Reversed and remanded for a new trial.
William Meyer, of Butte, and Lester H. Loble and Hugh R. Adair, both of Helena, for appellant.
J. A Poore, of Butte, for respondent.
This is an action to recover damages for personal injuries sustained by plaintiff in a collision between a Buick automobile driven by Thomas Whalen, with whom plaintiff was riding as a guest and a Chevrolet automobile driven by defendant. The collision occurred at the intersection of Harrison avenue and Rowe road in Butte; the avenue runs north and south, the road east and west. The Buick car was going south, the Chevrolet north, and had they continued in the same directions the accident would not have happened. But defendant chose to turn to the left to go West on Rowe road. As he turned the cars collided; who was to blame?

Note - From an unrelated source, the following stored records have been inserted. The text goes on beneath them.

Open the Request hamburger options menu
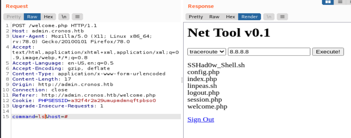Viewport: 351px width, 138px height. (77, 17)
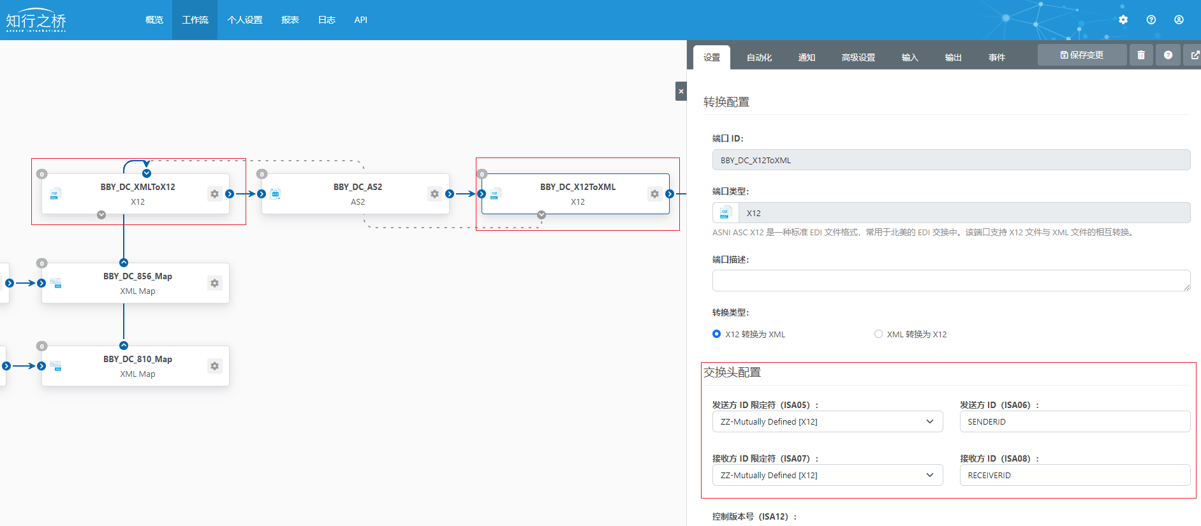Open the user account icon in header
This screenshot has height=526, width=1201.
pos(1179,20)
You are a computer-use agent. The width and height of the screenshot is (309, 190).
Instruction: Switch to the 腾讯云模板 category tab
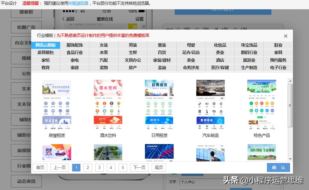coord(45,45)
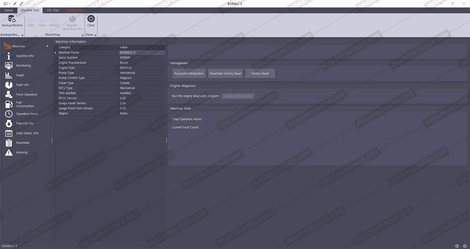Select Operation Hours clock icon
The width and height of the screenshot is (470, 249).
[9, 114]
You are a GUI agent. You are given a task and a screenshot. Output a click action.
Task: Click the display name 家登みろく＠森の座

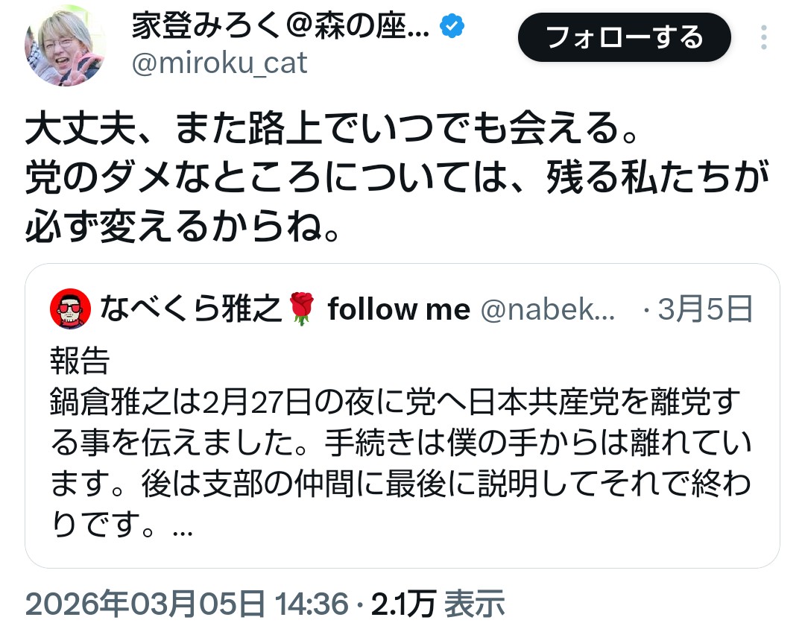pos(280,28)
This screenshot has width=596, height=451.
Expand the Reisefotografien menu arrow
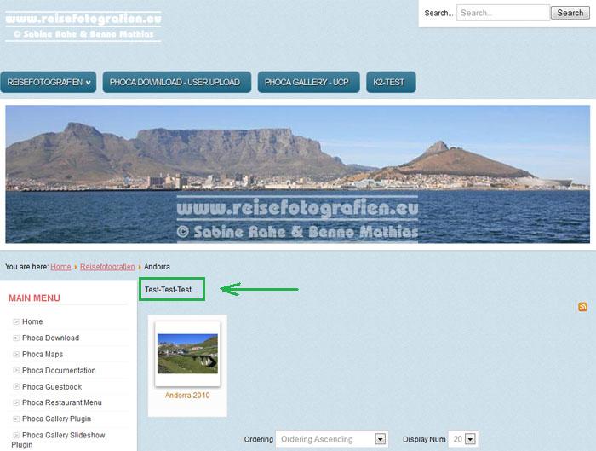[x=89, y=83]
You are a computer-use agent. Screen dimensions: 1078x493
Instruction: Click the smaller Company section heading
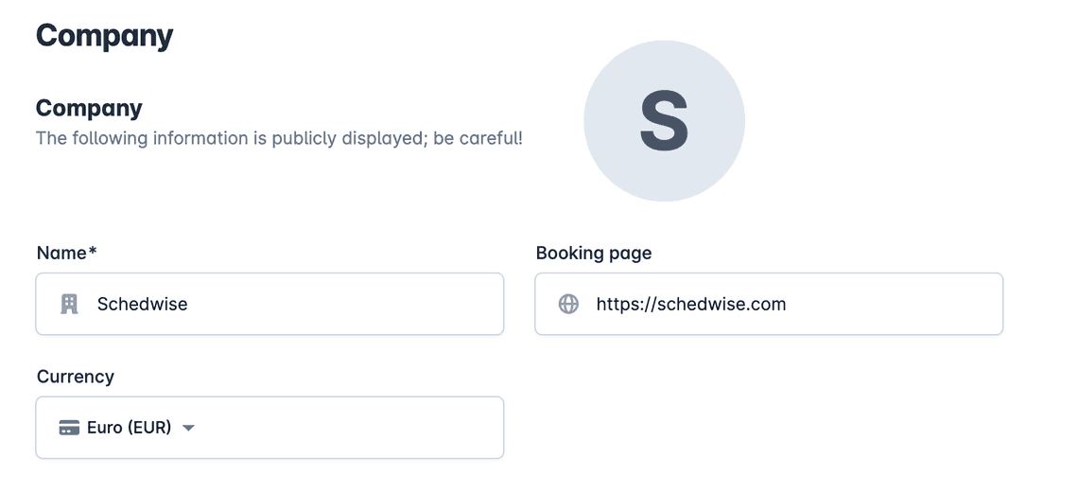(x=90, y=108)
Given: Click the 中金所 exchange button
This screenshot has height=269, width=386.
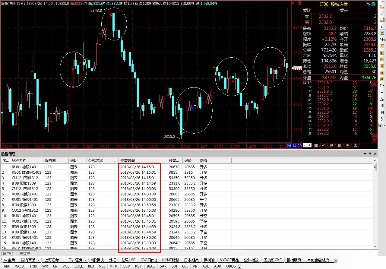Looking at the screenshot, I should [9, 260].
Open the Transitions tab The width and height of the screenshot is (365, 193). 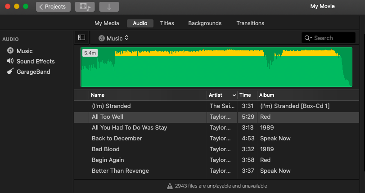pyautogui.click(x=250, y=23)
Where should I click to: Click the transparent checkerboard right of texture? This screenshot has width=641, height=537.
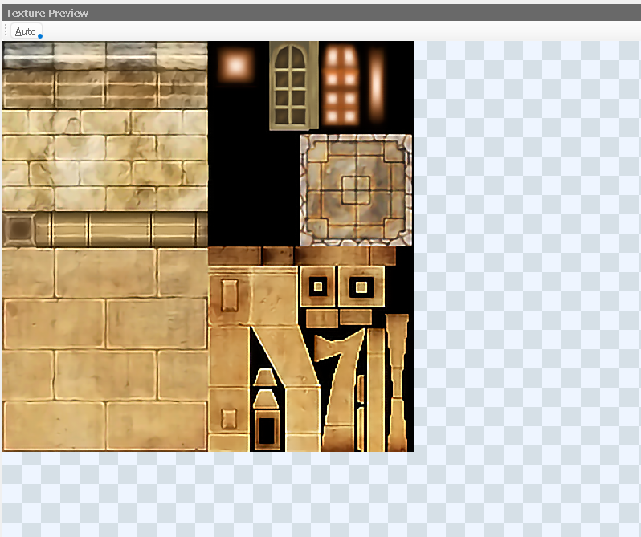pos(526,241)
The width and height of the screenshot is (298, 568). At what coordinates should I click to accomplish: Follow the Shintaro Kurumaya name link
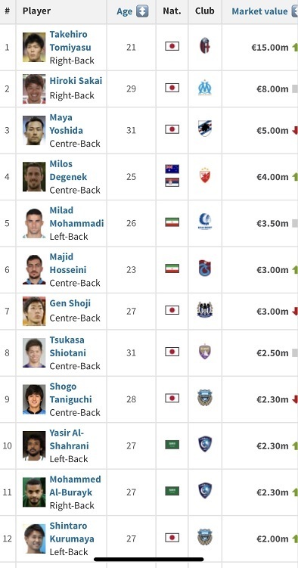(x=72, y=532)
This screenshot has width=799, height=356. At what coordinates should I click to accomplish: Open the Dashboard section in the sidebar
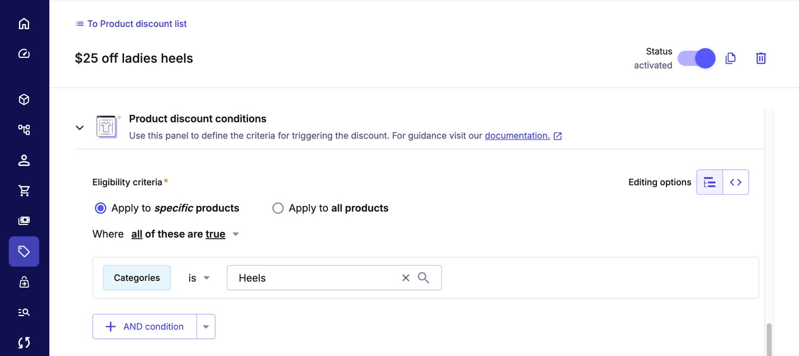(x=24, y=53)
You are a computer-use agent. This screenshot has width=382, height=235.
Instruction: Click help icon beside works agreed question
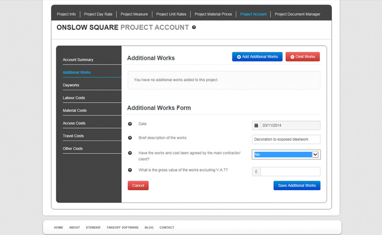coord(130,153)
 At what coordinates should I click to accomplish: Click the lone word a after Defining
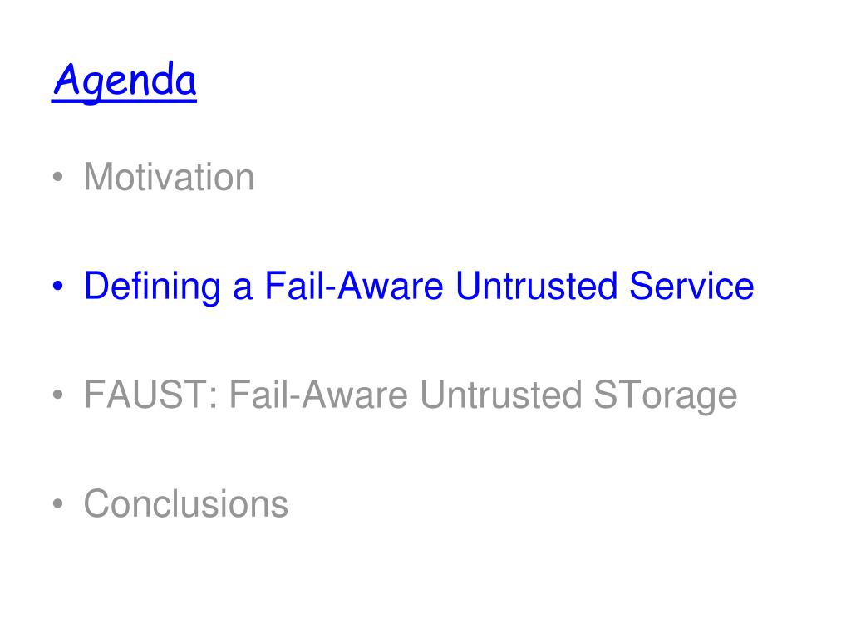pos(243,290)
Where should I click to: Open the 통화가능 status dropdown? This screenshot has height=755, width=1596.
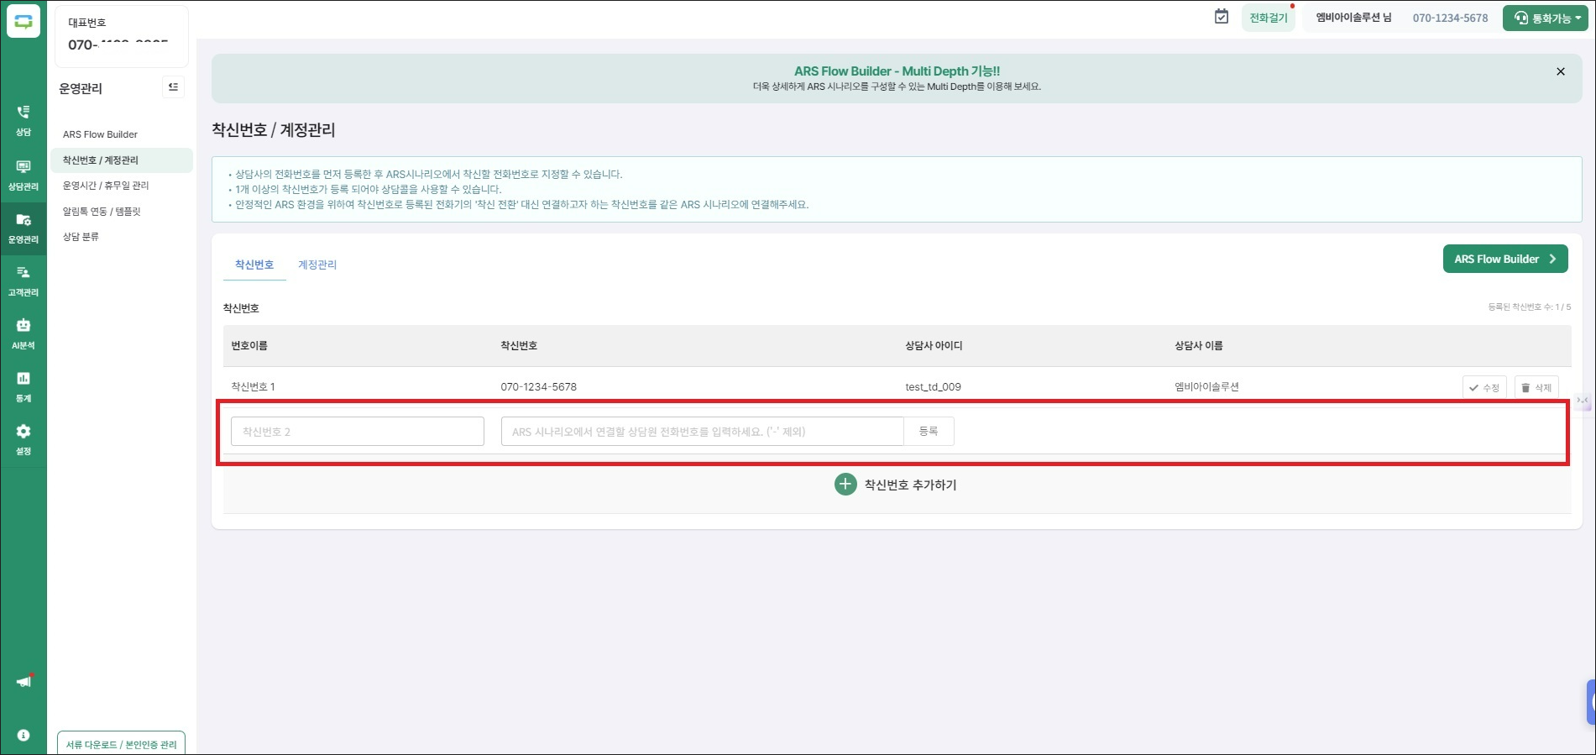(1545, 18)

Plaintiff alleged that the Buick car had the right of way, and that defendant negligently and without signal or warning suddenly changed his course, driving directly in the pathway of the approaching Buick, causing the collision. Plaintiff pleaded various city ordinances and the violation thereof by defendant. Defendant denied negligence on his part, himself pleaded city ordinances and the violation thereof by Whalen; alleged, inter alia, that Whalen was driving the Buick automobile at an excessive rate of speed and in a careless and imprudent manner; that Whalen was intoxicated; that plaintiff was riding on the front seat with him, and, with full knowledge and appreciation of his negligent and careless acts, made no effort to prevent him from so driving, and did not request him to stop or even to slow down. Defendant also pleaded accord and satisfaction. The affirmative allegations of the answer are denied by the reply.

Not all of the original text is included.